### Exercise brief
Edit the rows starting with the line that contains "Task: Mute device audio with speaker icon" and going on through the line that contains "Action: (735, 415)", putting "volume icon" in place of "speaker icon" and leaving everything else unchanged. Return only those lines.

### Material supplied
----

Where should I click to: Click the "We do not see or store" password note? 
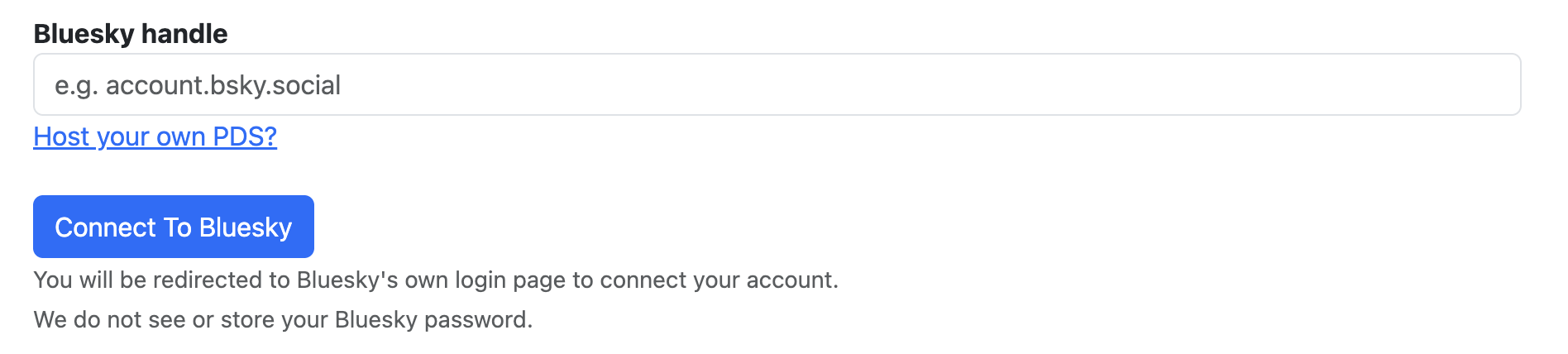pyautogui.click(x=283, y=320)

----

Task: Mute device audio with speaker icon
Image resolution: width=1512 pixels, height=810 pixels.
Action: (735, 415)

----

### Solution to this task
Task: Mute device audio with volume icon
Image resolution: width=1512 pixels, height=810 pixels.
Action: (735, 415)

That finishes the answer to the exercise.